Intorno a me tutto era piatto e infinito, un panorama blu senza fine. Non c’era niente che ostacolasse la mia vista. L’immensità mi colpì come un pugno allo stomaco. Mi abbandonai all’indietro, senza fiato. Quella zattera era uno scherzo. Nient’altro che qualche asse di legno e un po’ di sughero tenuti insieme da una corda. L’acqua penetrava da ogni fessura. L’abisso sotto di me avrebbe fatto venire le vertigini a un uccello. Diedi un’occhiata alla scialuppa. Non era tanto diversa da un mezzo guscio di noce. Si teneva a galla come le dita di un uomo si aggrappano all’orlo di un burrone. Era solo una questione di tempo, e la gravità l’avrebbe tirata giù.

A un tratto spuntò il mio compagno di naufragio. Si sollevò sul capo di banda e guardò verso di me. L’apparizione improvvisa di una tigre è sempre sensazionale, figuriamoci in quella situazione. Il bizzarro contrasto fra l’arancione del suo bel manto vivo e il bianco inerte dello scafo aveva qualcosa di magnetico. Alt! I miei sensi sovreccitati frenarono bruscamente. A un tratto il Pacifico – così vasto attorno a noi – mi parve un fossato troppo stretto, senza mura né sbarre.

“Piano numero sei, piano numero sei, piano numero sei” sussurrava frenetica la mia mente. Ma qual era il piano numero sei? Ah, si. Vittoria per sfinimento. Il gioco dell’attesa. Passività. Le leggi inesorabili della natura. La marcia crudele e inarrestabile del tempo. Ecco il piano numero sei.

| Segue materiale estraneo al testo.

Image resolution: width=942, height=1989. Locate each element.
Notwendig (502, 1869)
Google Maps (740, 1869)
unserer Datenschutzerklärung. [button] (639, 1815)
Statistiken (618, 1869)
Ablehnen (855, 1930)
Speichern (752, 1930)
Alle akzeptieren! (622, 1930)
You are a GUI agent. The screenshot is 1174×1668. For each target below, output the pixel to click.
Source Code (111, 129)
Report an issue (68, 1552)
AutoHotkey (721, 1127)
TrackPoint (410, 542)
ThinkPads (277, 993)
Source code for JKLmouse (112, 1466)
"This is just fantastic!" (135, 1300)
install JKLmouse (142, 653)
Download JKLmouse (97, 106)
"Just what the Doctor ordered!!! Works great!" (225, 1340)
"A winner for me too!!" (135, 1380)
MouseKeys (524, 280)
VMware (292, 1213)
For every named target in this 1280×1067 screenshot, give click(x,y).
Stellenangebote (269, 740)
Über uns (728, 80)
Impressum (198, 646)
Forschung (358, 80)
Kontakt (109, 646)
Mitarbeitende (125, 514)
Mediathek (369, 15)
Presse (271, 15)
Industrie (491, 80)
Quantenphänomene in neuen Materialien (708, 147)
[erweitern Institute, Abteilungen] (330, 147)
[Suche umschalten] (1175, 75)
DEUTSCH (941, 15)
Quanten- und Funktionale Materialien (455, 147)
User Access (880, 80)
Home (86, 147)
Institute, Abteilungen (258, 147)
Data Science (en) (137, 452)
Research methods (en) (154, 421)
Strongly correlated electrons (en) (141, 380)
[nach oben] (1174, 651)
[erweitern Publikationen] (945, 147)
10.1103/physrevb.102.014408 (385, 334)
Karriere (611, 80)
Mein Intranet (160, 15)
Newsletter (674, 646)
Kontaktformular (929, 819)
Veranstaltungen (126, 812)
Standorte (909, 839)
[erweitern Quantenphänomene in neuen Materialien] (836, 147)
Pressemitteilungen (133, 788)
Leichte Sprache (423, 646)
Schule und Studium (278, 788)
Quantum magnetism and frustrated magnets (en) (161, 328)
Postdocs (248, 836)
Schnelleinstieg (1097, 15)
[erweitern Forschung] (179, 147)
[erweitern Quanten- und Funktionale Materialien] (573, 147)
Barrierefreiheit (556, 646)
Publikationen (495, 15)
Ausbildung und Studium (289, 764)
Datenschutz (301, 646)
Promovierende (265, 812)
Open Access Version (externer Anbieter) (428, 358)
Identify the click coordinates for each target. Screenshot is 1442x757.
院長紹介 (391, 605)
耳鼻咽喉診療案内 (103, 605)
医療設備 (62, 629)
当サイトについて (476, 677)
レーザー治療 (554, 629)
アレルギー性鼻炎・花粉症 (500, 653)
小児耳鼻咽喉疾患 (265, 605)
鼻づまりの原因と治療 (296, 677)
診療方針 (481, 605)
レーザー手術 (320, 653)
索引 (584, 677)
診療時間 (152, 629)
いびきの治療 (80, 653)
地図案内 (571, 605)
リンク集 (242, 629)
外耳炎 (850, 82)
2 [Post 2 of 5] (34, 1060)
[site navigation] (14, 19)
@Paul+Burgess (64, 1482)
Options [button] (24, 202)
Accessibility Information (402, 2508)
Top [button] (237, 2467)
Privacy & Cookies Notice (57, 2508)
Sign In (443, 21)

Un grido mi risuonò nel cervello: “lmbecille! Stupido! Babbuino senza cervello! Il piano numero sei è il peggiore di tutti! Adesso Richard Parker è terrorizzato dal mare, che ha rischiato di diventare la sua tomba. Ma quando impazzirà per la fame e la sete, supererà la paura e farà di tutto pur di soddisfare i suoi bisogni. Il fossato diventerà un ponte, la zattera la sua dispensa personale. E quanto all’acqua… Hai forse dimenticato che le tigri di Sundarbans sono famose perché bevono acqua salata? Pensi veramente di poter resístere più a lungo dei suoi reni? Se dai il via a una guerra di logoramento, sarai tu a perderla! Morirai! E’ CHIARO?”.